§ **Fragmento citado**:
____

La idea de llenar la Calle Ocho de gallos nació a inicios de este siglo, cuando el ya fallecido artista plástico cubano Pedro Damián, un refugiado del puente marítimo del “Mariel” (1980), decidió proponer a las autoridades municipales la creación de un símbolo para la famosa arteria y construyó unos 80 gallos, 20 de los cuales fueron colocados en la Calle Ocho y en otras zonas de la “Pequeña Habana”. Los demás se enviaron a otros puntos de concentración de cubanos —dentro y fuera de Miami— como restaurantes populares en otras ciudades del sur de Florida.
Según la prensa de la época, los gallos fueron construidos físicamente por el escultor —también cubano—, Tony López, pero Damián los trasformaba en verdaderas obras artísticas al pintarlos de colores vivos y unos ojos muy expresivos, abiertos de tal forma que parecían animales vivos.

____

§ **Problema A**: Según el texto sobre los gallos de la Calle Ocho, ¿cuántos gallos construyó Pedro Damián?
§ **Problema B**: Prosigue el texto sobre los gallos de la Calle Ocho a partir de su última oración.
Las entradas no intervienen en este trabajo.

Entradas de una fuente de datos

____

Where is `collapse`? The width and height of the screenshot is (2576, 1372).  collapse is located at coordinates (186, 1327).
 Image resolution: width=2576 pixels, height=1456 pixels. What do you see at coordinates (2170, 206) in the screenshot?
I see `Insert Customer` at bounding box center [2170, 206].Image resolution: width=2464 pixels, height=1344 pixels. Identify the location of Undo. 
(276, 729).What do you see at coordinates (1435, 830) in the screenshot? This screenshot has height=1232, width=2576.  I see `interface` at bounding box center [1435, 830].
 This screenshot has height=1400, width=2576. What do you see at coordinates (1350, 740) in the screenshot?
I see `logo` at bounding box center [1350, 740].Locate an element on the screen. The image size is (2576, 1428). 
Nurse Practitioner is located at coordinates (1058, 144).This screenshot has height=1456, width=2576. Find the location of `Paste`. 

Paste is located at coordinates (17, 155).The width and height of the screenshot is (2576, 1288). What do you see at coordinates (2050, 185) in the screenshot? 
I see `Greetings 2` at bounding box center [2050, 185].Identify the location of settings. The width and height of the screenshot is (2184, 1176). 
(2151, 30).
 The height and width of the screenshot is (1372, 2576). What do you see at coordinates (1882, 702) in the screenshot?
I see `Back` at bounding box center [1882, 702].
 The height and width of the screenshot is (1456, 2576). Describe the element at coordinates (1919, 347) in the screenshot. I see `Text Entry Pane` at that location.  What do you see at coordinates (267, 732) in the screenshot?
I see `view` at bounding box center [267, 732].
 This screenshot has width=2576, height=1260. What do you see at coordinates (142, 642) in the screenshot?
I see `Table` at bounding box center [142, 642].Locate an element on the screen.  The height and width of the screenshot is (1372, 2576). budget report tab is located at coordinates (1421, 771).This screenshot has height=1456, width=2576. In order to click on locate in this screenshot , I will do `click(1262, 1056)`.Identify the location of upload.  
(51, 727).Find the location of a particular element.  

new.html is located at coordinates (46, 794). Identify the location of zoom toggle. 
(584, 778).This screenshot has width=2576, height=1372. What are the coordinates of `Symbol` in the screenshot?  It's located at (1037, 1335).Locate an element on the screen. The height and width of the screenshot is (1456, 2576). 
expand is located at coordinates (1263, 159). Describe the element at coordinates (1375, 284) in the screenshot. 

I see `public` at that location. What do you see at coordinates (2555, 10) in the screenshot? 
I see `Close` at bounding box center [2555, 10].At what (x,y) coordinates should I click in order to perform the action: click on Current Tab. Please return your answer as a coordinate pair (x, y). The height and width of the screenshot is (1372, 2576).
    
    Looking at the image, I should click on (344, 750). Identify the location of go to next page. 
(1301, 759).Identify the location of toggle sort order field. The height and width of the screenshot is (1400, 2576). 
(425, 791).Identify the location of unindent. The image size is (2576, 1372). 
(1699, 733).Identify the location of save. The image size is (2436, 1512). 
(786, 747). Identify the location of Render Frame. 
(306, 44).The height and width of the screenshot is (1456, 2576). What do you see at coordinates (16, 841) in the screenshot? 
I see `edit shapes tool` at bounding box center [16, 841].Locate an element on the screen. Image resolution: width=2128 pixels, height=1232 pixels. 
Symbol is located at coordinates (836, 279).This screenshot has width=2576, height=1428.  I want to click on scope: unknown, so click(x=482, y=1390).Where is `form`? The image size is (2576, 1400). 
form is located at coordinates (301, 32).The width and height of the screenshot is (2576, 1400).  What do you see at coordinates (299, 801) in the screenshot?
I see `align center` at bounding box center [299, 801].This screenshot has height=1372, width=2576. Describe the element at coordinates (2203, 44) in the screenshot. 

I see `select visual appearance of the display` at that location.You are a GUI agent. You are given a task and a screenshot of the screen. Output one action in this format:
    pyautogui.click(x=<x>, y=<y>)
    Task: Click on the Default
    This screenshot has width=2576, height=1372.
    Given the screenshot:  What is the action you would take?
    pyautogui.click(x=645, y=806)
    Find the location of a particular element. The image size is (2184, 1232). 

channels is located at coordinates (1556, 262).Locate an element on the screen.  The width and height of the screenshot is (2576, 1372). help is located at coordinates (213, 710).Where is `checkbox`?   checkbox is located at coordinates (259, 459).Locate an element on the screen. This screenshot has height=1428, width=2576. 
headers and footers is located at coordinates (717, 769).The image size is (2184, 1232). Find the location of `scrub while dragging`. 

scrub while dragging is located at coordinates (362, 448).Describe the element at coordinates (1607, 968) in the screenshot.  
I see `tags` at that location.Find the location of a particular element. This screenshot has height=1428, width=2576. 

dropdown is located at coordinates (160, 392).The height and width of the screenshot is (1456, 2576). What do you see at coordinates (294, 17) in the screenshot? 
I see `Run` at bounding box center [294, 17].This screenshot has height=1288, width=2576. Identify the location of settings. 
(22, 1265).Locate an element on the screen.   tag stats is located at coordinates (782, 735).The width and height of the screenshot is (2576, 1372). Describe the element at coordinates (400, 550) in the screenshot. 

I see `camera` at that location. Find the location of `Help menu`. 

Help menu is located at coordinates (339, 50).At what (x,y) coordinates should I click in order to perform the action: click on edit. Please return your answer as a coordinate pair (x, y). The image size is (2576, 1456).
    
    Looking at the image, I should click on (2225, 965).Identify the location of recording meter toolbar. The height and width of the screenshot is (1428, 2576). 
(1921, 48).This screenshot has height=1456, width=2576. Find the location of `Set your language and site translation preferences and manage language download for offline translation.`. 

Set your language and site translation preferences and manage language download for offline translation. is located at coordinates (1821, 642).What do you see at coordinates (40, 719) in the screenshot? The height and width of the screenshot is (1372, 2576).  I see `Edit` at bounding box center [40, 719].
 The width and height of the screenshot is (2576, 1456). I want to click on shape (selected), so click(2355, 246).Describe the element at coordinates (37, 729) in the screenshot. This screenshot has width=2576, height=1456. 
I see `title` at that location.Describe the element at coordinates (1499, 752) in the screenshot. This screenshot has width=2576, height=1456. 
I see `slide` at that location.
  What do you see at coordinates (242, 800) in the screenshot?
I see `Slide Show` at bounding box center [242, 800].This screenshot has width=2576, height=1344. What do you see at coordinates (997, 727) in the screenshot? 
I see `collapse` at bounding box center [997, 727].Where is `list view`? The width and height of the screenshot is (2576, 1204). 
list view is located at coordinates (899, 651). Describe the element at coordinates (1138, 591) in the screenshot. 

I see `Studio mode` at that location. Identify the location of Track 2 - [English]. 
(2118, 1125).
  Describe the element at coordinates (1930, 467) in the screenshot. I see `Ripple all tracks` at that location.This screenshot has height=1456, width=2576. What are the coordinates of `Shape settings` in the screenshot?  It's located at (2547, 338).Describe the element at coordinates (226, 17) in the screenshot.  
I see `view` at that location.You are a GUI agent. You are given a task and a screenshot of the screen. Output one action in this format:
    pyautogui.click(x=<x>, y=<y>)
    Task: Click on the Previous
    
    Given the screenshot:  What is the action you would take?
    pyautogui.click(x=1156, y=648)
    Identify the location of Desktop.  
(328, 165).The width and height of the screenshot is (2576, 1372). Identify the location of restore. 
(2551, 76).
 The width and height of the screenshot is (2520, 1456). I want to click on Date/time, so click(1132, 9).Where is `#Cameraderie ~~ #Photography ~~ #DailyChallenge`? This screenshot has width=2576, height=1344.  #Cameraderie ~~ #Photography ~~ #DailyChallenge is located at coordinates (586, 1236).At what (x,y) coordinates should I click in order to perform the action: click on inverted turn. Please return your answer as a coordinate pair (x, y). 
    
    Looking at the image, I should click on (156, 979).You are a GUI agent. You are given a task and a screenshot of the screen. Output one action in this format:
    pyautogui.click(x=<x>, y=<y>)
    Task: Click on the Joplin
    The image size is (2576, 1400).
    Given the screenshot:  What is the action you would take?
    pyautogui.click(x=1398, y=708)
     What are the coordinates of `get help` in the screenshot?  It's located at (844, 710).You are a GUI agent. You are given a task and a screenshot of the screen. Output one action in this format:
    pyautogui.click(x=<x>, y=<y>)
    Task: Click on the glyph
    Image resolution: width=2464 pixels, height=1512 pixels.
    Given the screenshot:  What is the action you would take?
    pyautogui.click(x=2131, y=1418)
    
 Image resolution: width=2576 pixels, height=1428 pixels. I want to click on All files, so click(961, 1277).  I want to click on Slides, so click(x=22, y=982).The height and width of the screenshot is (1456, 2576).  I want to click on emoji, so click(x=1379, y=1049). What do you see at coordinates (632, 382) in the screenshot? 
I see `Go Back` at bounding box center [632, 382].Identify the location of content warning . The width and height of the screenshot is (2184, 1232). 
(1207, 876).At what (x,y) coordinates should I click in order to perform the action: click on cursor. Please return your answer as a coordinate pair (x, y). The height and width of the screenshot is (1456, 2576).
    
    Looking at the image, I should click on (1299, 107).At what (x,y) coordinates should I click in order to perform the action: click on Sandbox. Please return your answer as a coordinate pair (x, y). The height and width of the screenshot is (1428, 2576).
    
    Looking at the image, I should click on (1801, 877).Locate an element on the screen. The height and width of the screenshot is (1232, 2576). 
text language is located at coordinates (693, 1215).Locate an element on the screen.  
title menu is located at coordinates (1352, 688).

____

§ **Resultado obtenido A**: Unos 80 gallos.

§ **Resultado obtenido B**:
El entonces funcionario de la ciudad de Miami, Pablo Cantón, a cargo de la animación de la Calle Ocho, reveló en una ocasión a medios locales que los ojos de los gallos provocaban el temor de los delincuentes de la zona: “Cuando empezaron a colocarse los gallos con sus ojos abiertos, corrió el rumor entre los delincuentes de la zona que dentro de los ojos de las aves había cámaras de vigilancia instaladas. Los delincuentes entonces se dedicaron a romper los gallos con furia”.
Los gallos tienen un antecedente local: las estatuas de flamingos —entonces existentes y que actualmente son una raareza— que existían en Coral Gables. “Damián pensó que algo así se podía hacer para la ‘Pequeña Habana’, pero con gallos, más cubanos”, enfatizó Cantón.
Pero la permanencia de los gallos en sus pedestales de acero no ha sido siempre pacífica. A mediados de 2015 uno de los gallos desapareció y “ardió Troya” en la Calle Ocho. Como suele suceder en todo ambiente cubano, se dispararon todo tipo de especulaciones. En una ciudad como Miami, la especulación más lógica fue la de que el asunto “había sido obra de Castro”, hasta otras que insinuaban que un acto tan desdeñable había sido llevado a cabo con el fin de reclamar un rescate.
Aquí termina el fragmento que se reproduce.